Provided text:
_ _ _ _

When she arrives home, her aunt has passed away. But unbeknowst to Lily her aunt has changed her will and the bulk of the estate, which was to have come to her upon her aunt’s death, now goes to another relative and Lily is to receive ten thousand dollars, which is just enough to settle her debt from the so-called investment. To make matters even worse, she will not receive the money for almost a year due to the slow legal processes of the time. A few friends try to help her, setting her up as a private secretary to aspiring new-money society ladies, trying to get invitations to the cultured society events that Lily is part of. A wealthy business man is also pursuing her, he has enough money to give her whatever her heart desires and is in love with her but Lily detests him and can’t bring herself to consider a relationship with him, even though it would mean the end of her financial woes for good. But as her place in society sinks lower and lower, he no longer is willing to marry her. He knows about the letters she has in her possession and advises her to in a way, blackmail the woman who wrote them. This is the wife of the man who invested her money and is snubbing Lily in a very public manner. Lily realizes it’s not because there was anything romantic about their relationship, it’s because the man gave her money. The wealthy suitor advises that she merely let the woman know she has the letters and come to an understanding that she will be welcomed in high society again and Lily will keep the letters secret. This will fulfil her wealthy suitor’s ambitions, he has enough money to set Lily up as the hostess with the mostest, so to speak but wants the high society to go with it. Lily, who has by now resorted to taking laudanum in order to sleep, and is suffering from exhaustion, decides she must do as her suitor suggests and takes the letters with the intention of securing her place in society by paying a visit to her former friend. On the way she gets caught in a downpour and finds herself at Lawrence Seldon’s apartment. He takes her in, seeing that she is in crisis, and gives her tea to try to help settle her. While there Lily realizes she can’t subject this man, who she probably loves if she could ever admit in, to the insult of making use of his letters to blackmail her former friend. Lily asks him to build up the fire and while he’s not looking, burns the packet in his fireplace.

_ _ _ _

Data for analysis:
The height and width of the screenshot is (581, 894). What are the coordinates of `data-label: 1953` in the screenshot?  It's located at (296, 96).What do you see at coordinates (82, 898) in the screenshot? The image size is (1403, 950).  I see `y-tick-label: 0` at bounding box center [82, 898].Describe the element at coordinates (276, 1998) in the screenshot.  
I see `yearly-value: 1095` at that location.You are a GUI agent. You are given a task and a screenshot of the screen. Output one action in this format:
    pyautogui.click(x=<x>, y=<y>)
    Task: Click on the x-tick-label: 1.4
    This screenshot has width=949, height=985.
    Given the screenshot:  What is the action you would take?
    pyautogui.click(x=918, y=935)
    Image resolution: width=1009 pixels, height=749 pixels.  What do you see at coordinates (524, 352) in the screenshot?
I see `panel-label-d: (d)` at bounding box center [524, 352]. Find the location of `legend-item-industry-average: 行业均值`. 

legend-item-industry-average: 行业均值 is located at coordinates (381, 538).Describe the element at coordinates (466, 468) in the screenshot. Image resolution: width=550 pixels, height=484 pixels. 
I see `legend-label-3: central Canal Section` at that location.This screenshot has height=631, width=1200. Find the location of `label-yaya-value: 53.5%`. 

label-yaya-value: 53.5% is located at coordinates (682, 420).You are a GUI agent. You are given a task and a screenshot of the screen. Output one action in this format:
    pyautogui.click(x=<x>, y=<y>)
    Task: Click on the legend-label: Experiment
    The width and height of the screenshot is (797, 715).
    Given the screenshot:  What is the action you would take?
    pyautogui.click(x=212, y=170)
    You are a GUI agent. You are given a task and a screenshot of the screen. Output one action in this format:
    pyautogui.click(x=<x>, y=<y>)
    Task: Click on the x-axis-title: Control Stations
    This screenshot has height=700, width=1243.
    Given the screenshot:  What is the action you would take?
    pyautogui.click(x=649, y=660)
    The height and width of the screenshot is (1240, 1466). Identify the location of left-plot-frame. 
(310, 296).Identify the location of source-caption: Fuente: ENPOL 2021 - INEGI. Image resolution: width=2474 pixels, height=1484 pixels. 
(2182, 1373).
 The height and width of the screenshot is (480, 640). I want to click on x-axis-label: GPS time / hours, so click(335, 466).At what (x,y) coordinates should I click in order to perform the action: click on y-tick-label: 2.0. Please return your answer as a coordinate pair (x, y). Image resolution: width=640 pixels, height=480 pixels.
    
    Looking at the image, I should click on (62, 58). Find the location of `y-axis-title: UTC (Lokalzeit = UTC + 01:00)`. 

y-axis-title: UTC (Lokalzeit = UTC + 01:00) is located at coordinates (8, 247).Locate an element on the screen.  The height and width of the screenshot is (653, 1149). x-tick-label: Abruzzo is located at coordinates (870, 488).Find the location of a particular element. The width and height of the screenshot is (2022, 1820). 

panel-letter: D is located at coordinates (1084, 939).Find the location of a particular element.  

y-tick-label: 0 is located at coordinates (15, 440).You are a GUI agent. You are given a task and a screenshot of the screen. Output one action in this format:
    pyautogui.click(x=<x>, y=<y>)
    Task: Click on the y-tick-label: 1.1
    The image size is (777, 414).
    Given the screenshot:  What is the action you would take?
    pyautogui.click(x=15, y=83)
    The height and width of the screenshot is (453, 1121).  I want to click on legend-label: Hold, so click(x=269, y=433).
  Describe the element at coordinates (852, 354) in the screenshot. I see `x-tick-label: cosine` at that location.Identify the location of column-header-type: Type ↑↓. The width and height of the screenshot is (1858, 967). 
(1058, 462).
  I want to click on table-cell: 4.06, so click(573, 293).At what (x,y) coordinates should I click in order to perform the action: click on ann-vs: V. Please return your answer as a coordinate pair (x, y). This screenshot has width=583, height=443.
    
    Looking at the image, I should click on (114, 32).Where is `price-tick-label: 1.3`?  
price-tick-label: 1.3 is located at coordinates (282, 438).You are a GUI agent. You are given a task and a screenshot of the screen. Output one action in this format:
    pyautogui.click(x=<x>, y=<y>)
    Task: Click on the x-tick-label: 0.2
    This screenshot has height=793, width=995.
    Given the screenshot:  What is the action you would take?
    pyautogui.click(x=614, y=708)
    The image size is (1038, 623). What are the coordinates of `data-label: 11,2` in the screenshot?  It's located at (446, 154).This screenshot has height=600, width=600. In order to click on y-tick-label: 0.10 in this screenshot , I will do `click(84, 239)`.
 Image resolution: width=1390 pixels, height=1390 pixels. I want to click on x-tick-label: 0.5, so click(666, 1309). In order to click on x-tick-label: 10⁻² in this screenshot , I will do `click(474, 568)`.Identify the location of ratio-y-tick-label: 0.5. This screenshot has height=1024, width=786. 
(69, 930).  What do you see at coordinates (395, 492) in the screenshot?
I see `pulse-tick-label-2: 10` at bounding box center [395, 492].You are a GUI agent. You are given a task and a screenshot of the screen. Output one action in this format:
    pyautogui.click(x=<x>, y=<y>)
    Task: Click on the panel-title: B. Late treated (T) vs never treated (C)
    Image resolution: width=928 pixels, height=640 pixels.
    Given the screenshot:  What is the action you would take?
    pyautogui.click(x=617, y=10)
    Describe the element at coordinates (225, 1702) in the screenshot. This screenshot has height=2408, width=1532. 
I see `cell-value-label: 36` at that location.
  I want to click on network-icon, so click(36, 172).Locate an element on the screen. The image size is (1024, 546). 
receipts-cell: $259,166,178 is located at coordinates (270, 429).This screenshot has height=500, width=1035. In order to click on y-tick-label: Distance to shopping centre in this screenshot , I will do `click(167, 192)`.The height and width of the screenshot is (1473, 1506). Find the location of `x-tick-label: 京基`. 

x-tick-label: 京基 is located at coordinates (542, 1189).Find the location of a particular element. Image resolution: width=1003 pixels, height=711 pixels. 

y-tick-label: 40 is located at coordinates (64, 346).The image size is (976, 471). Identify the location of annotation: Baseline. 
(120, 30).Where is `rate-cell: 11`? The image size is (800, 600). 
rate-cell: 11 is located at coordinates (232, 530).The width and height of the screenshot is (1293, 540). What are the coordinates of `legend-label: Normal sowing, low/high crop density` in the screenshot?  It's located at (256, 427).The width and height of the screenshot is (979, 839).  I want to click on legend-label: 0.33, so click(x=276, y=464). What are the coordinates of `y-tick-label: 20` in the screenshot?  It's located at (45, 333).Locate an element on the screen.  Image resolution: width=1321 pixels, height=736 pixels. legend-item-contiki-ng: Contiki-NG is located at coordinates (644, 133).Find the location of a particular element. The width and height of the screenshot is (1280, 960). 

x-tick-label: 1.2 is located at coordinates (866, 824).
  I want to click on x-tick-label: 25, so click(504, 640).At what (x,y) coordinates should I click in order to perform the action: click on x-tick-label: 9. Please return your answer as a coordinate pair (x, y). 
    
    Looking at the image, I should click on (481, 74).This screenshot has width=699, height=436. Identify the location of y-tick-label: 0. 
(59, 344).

_ _ _ _

Problem set:
1 > List every person or group of people other than Lily that the summary of Lily's story mentions, using the summary's own words for each.
2 > Take the summary of Lily's story further, picking up right after its last sentence.

Answers in order:
1 >
- her aunt
- another relative (who now receives the bulk of the estate)
- a few friends
- aspiring new-money society ladies
- a wealthy business man (her wealthy suitor)
- the woman who wrote the letters (her former friend)
- the man who invested her money
- Lawrence Seldon

2 >
Lily makes her way home and finds to her surprise that the check for ten thousand dollars has arrived, the lawyers have concluded their work early. She writes a check to the investor for nine thousand dollars, the amount she received from the investment and leaves the checks on her desk. Unable to sleep again, she takes the laudanum which she has become reliant on for chasing away the nightly fears. next morning Seldon makes his way to her boarding house only to find Gerty there, Lily has overdosed and died.

Such a sad story and yet if at any time Lily had come to grips with her situation and learned to control herself she could’ve had a happy life. But her beauty made her the plaything of society. Her only safe harbor was marriage to either wealthy men whom she abhorred, or to a good man who had nothing and where her only talents, which are for society life, would be useless.